A Cricket Tale; John Inverarity


For those who come from Non-Cricketing countries (the poorer world), the Captain of the Australian Cricket Team holds a position of greater respect and influence than any Australian Prime Minister who has held office in history. The Australian Cricket Selectors choose that Captain. This is the first of an occasional series written specifically for the Cricket Tragics of the world.

The newly appointed full-time selector for the Australian Cricket Team, John Inverarity is uniquely placed to hold the position. Playing 223 Sheffield Shield games from 1962 to 1985 and fitting in half a dozen Tests was quite an achievement back in the days of the virtually amateur players. He was a member of a talented family of athletes. Inverarity’s father was a first-class cricketer between the wars, and his daughter Alison was an Olympic high-jumper.

Former Australian Test cricketer John Inverarity has been appointed full-time chairman of selectors.

Throughout his long career John Inverarity was not only a good batsman, but a great captain and theorist. In five years as captain of Western Australia he won the Sheffield Shield four times. When schoolteaching took him from Perth to Adelaide he just kept on playing, being seen as something of a freak in Australian first-class cricket as he continued, grey-haired and ghostly, into his forties. South Australia duly won the Shield in 1981-82, with Inverarity contributing 348 runs and 30 wickets. By the time he finally retired, in 1985, he had crept past Don Bradman’s Shield-record run-aggregate.

Being a fellow Western Australian, albeit eleven months younger, I followed him as a cricketing hero. There were three major incidents which I will always remember. ABC Radio was responsible for me hearing two of those three incidents as they happened. The third, I saw.

In a Sheffield Shield match at Adelaide in 1969, while still playing for Western Australia Inverarity was not yet off the mark when a Greg Chappell delivery completely changed direction in mid-air, suddenly nose-diving to flatten the stumps. Bewildered, Inverarity looked to the heavens and trudged off. The new batsman was almost at the crease when the umpire Colin Egar signalled dead ball. A swallow, now also dead and lying some yards behind the wicket, was revealed as the cause and Inverarity was recalled, going on to make 89. The sparrow was later taxidermied and put on display in the Adelaide Cricket Museum.

On the Ashes tour of England in 1968, Invers played his second Test at the Oval.

Charlie Elliot raises his finger and Australia's John Inverarity falls lbw to Derek Underwood at the Oval in 1968. England thus won a remarkable, rain-effected match with six minutes to spare!
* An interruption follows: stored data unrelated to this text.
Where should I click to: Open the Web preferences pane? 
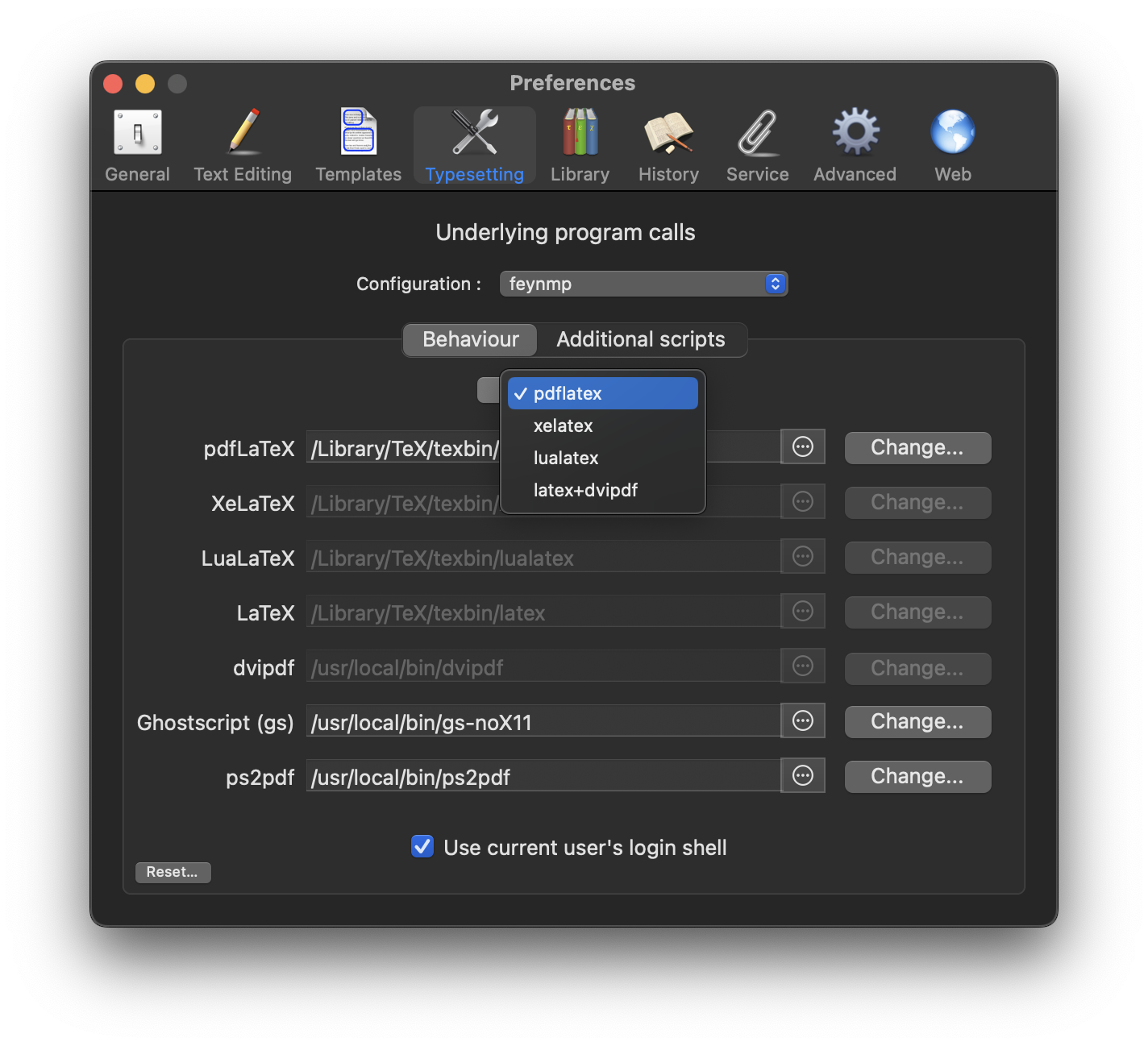tap(952, 143)
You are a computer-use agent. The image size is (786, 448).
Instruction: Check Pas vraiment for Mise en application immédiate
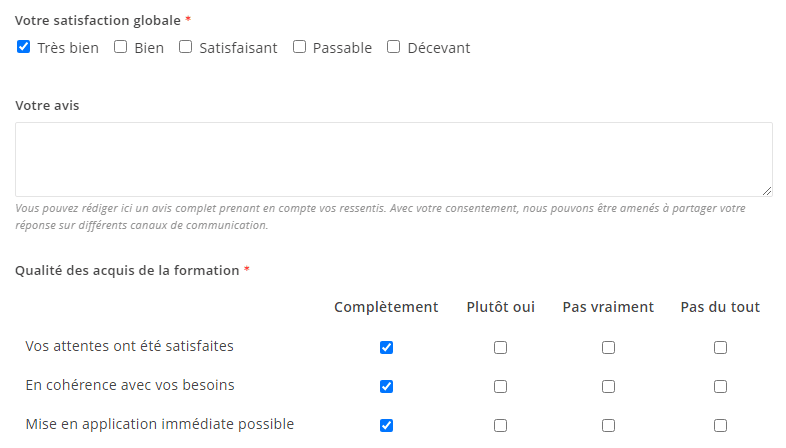click(609, 425)
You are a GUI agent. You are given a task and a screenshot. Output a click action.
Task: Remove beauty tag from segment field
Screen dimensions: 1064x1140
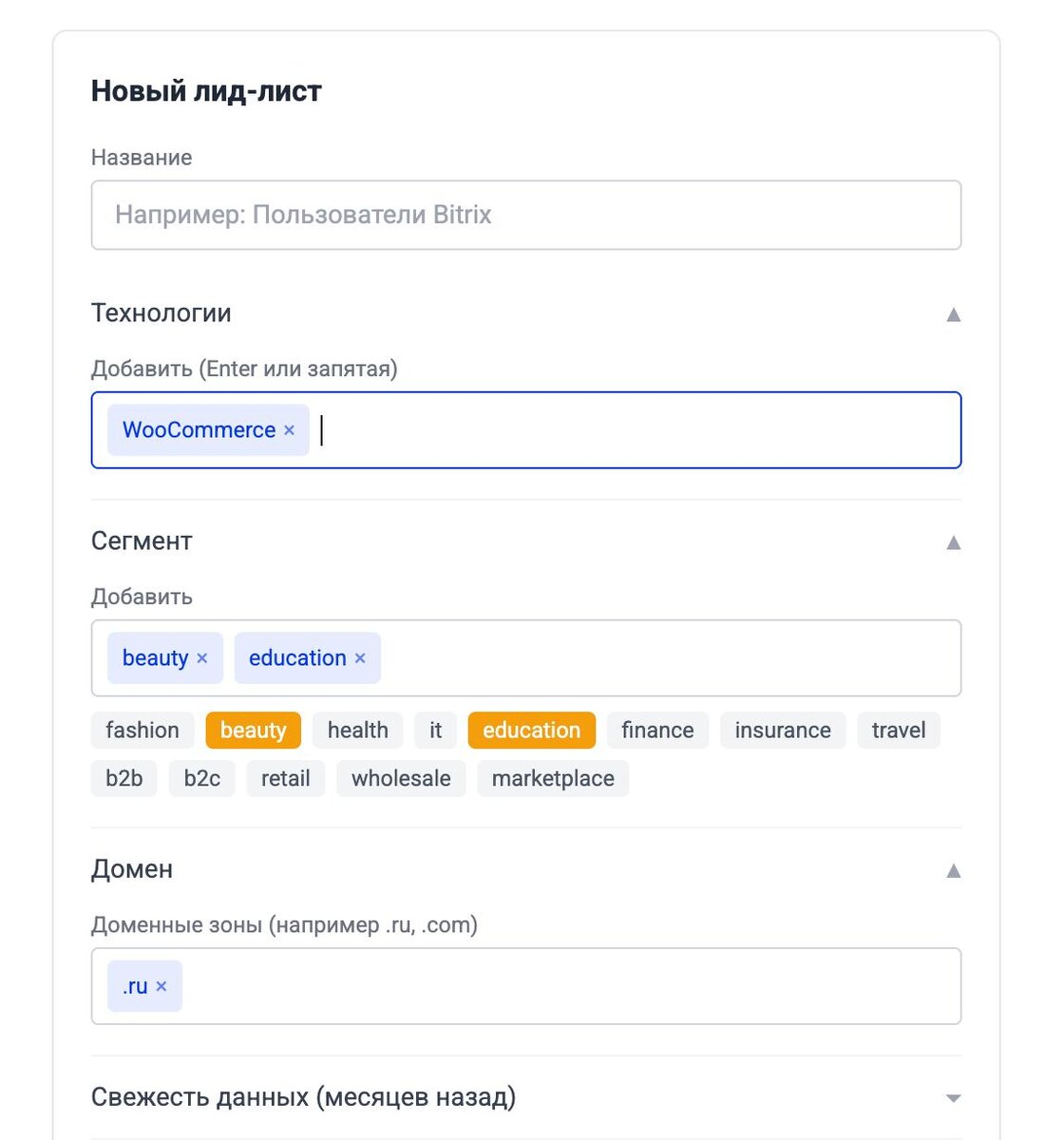pos(202,658)
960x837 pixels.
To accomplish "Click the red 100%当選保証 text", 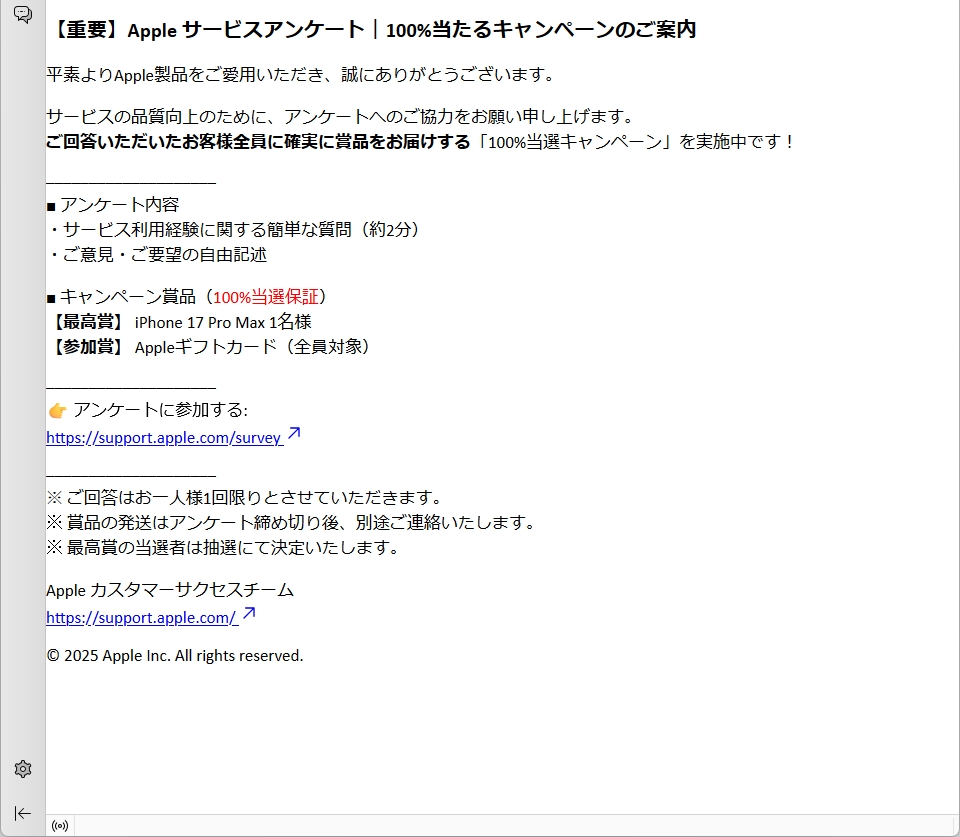I will coord(265,297).
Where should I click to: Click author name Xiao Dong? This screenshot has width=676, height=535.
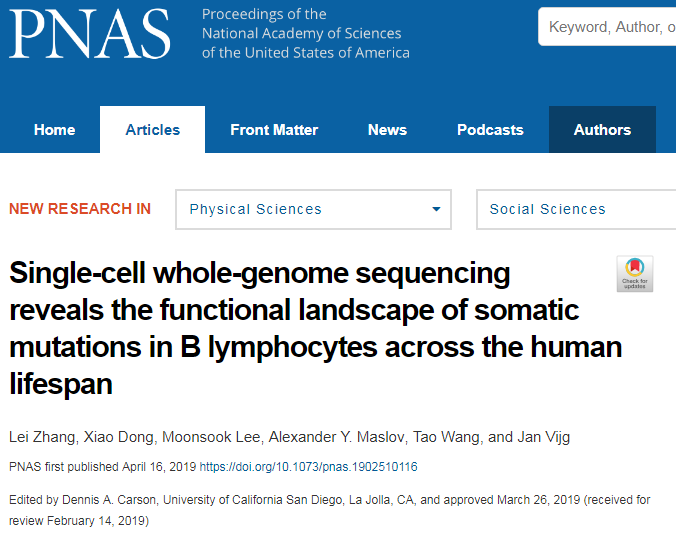(119, 437)
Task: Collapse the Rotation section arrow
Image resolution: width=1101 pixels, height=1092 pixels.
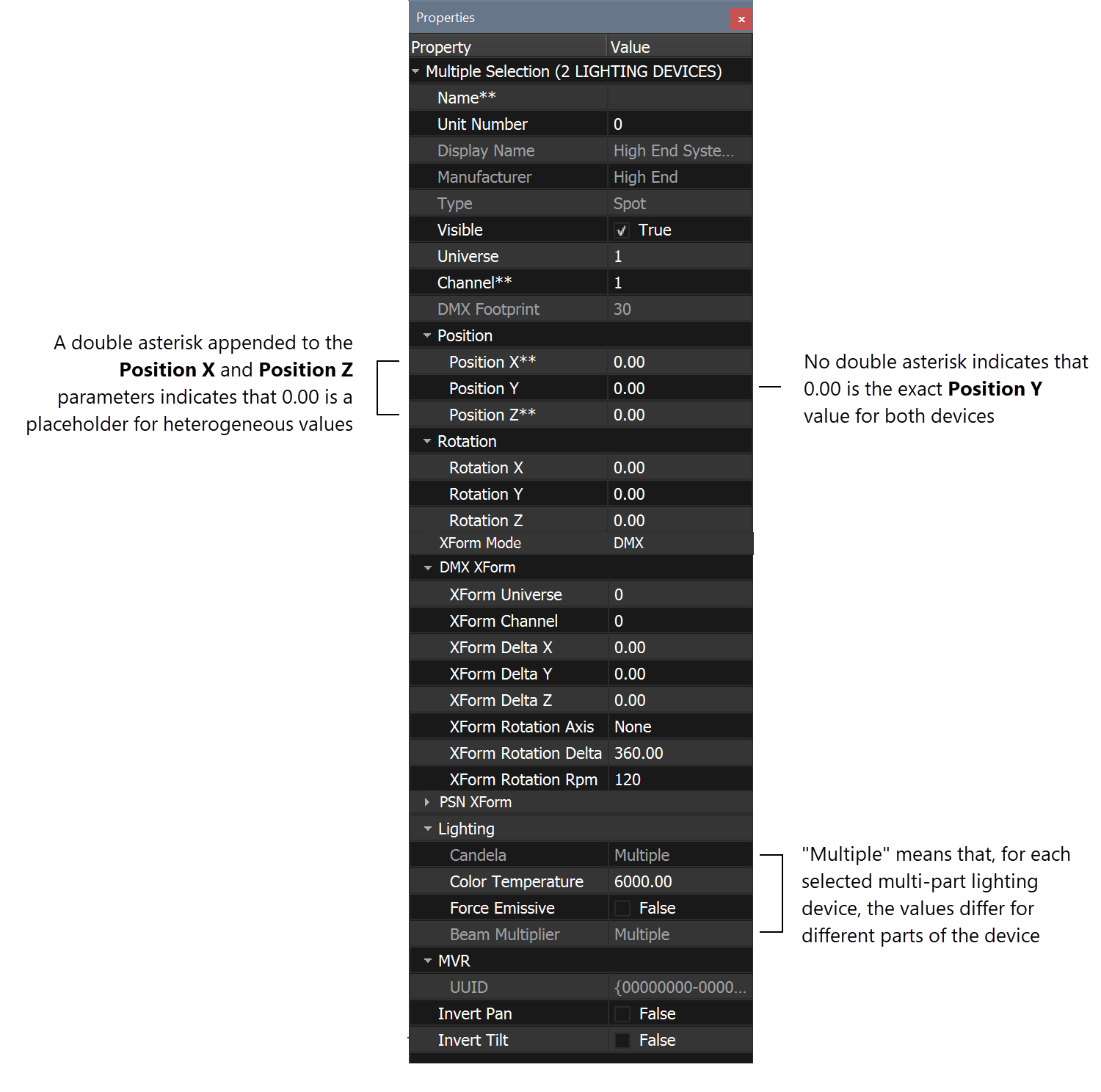Action: pos(427,441)
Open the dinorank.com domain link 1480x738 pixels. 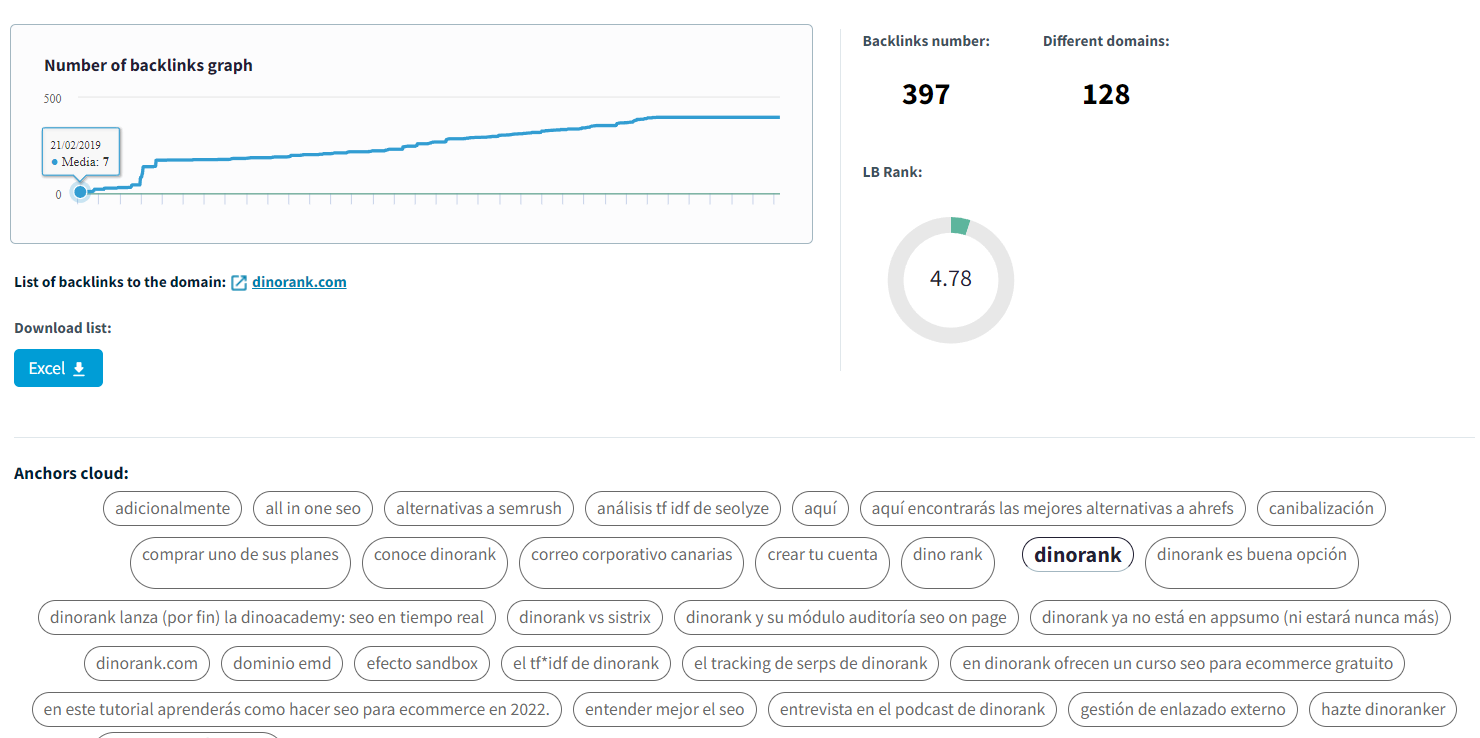click(x=299, y=282)
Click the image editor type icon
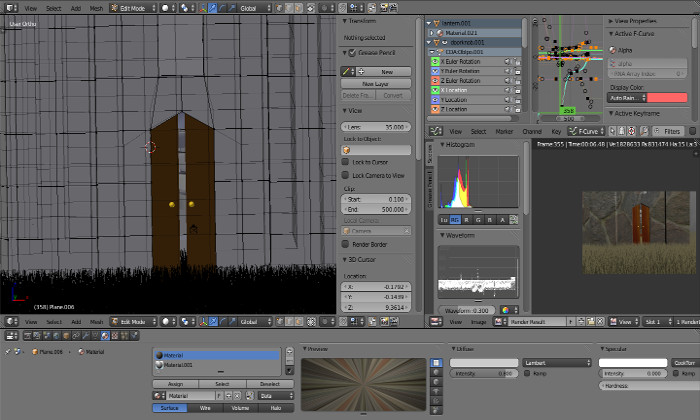 (433, 322)
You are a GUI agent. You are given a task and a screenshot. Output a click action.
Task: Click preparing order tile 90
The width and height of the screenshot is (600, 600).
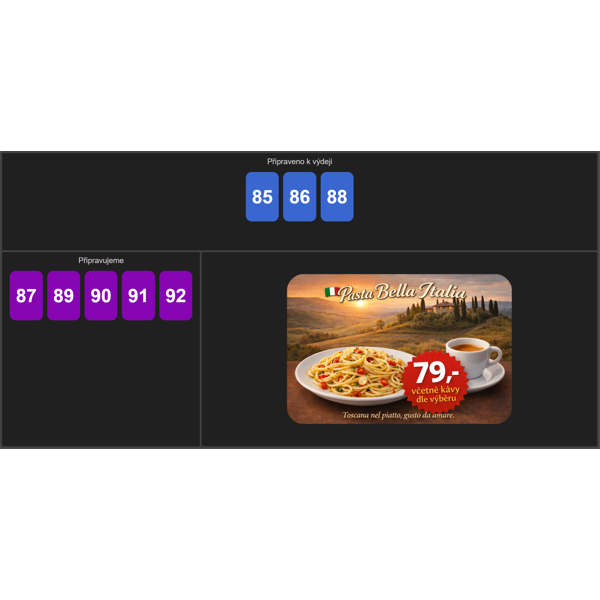click(101, 295)
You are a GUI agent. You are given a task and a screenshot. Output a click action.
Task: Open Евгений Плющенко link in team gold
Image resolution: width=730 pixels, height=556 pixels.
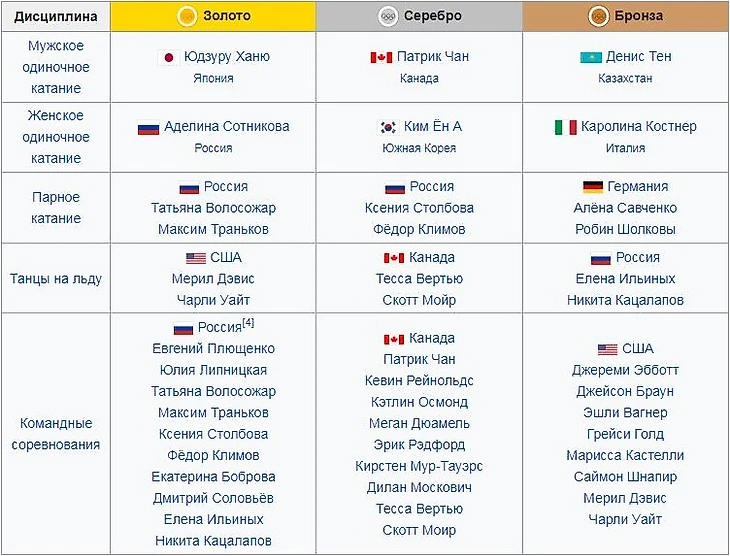tap(213, 348)
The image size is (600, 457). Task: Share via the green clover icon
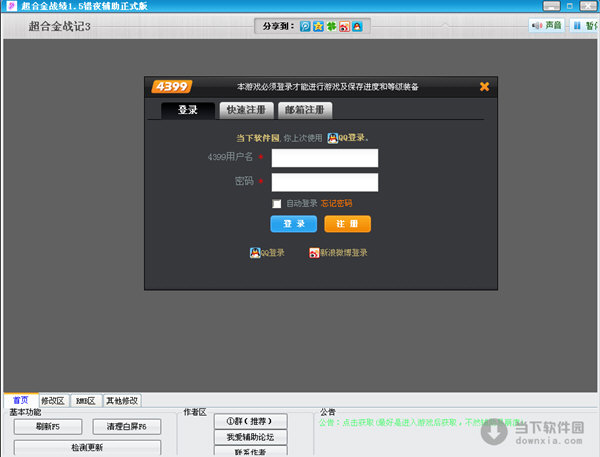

Opening the batting with Bill Lawry, he was out for just one run in his first Test innings. However, in his second innings he almost gained a place in the records book. No Australian opener had carried his bat since W.A. Brown in 1938 at Lords. Listening to the commentary from the BBC, there being no television coverage in those days, I heard him continue to bat as five, six, seven wickets fell at the other end. Derek Underwood was starring with the ball. Invers made his fifty as eight and nine fell. Just as we were beginning to think that a Draw was possible Underwood struck again, only this time it was the opener who was adjudged LBW! So no good thing happened. England won by 226 runs with six minutes to spare and Invers did not make the record book. I’m not sure which disappointed me most.

Now for my first ever sight of Invers. A bit of background first. I was working at the University of Western Australia at the time and riding a hot little red Lambretta scooter. Finishing work at 5pm I was able to scoot into Perth and down to the WACA to watch the last half hour of play in the Shield matches. Not that I would go into the ground. At the Causeway end, there was a chain-link fence and a viewing area of about ten feet. Up to fifty of us would gather there to see a little of the play. This gathering was stopped with the building of the Lillee-Marsh Stand.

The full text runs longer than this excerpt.